Cook, who interestingly was only called to testify by Apple and not Epic, will discuss "Apple's corporate values, Apple's business and operations, development and launch of the App Store, and competition faced by Apple'' for one hour and an additional 30 minutes of cross-examination. Far more important we expect will be Schiller's testimony, which will last six hours with an additional three of cross-examinations.

However, don't expect Epic to "rest its case," so to speak. The company told Protocol that the unique structure of the trial means both sides will continue to build their arguments through direct and cross-examination of witnesses all the way through to the final day of testimony.

Unanswered questions

What does Gonzalez Rogers think the market is?

With both sides pushing so hard to define the App Store market(s), and thus whether Apple has any monopoly, Gonzalez Rogers has given contradictory signals on which definition she finds persuasive. On the one hand, she's suggested that Evans, who testified for Epic, lacked empiric basis for some of his conclusions, and she seemed to be frustrated by the way that he would chop up the App Store into pieces like app distribution and payments. On the other hand, she said iOS exists in a "duopoly," which is more or less Epic's whole argument. Whichever line of thinking she tends toward will probably determine a lot about how she rules.

Does she really think Apple has any duty to deal?

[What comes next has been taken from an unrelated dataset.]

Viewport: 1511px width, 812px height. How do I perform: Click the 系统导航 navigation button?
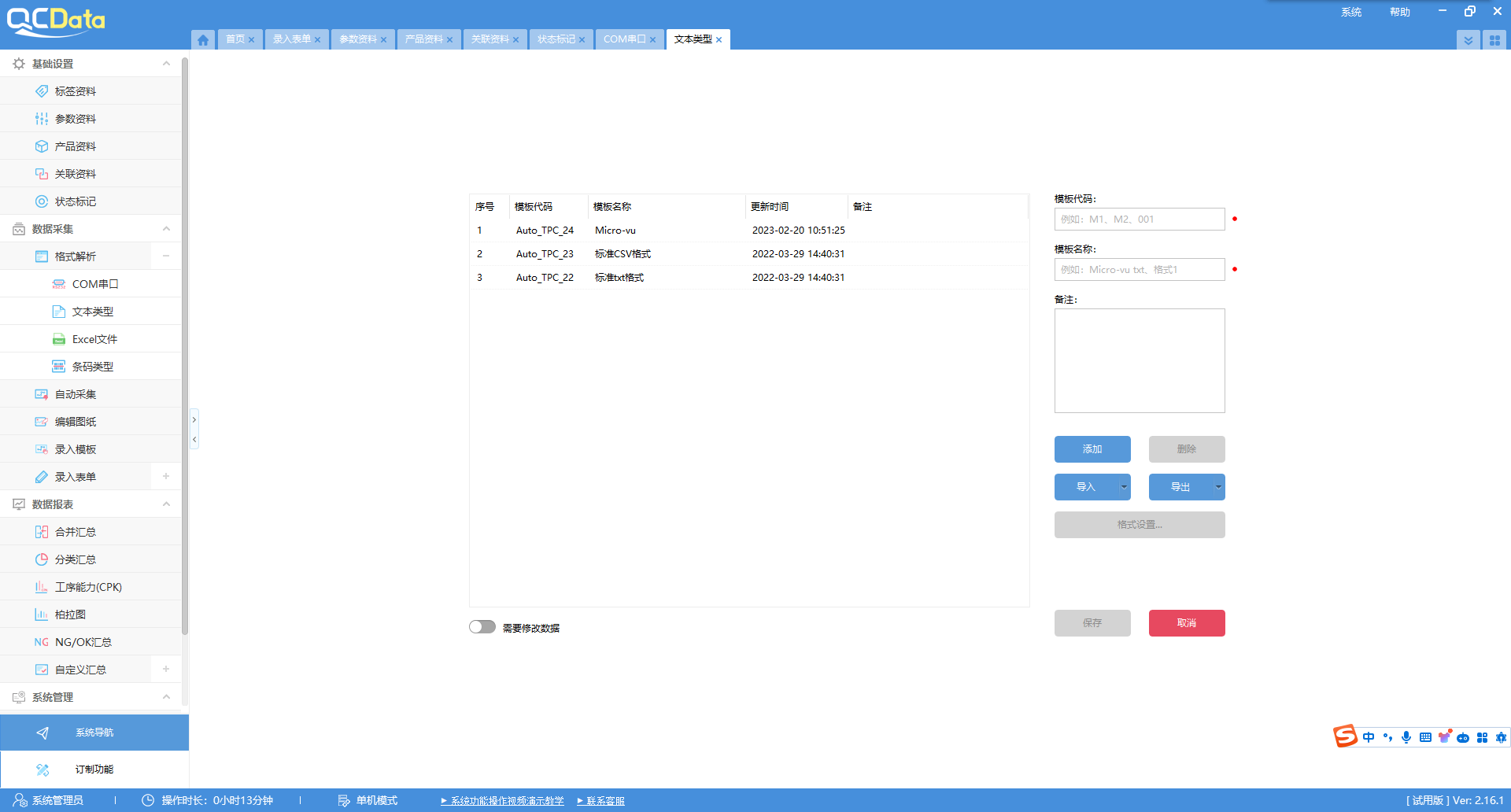tap(94, 733)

At one point, Gonzalez Rogers also lamented that both sides seemed to be avoiding the question of whether companies, particularly dominant ones that control prerequisites for competition, have a duty to deal with rivals. The doctrine would probably help Epic in the short term, but it is also highly controversial, what law professor Chris Sagers called "a topic of special, virulent hatred" for conservatives and moderates alike. That could tee up big issues for an appeal, and might steer the judge from really incorporating it.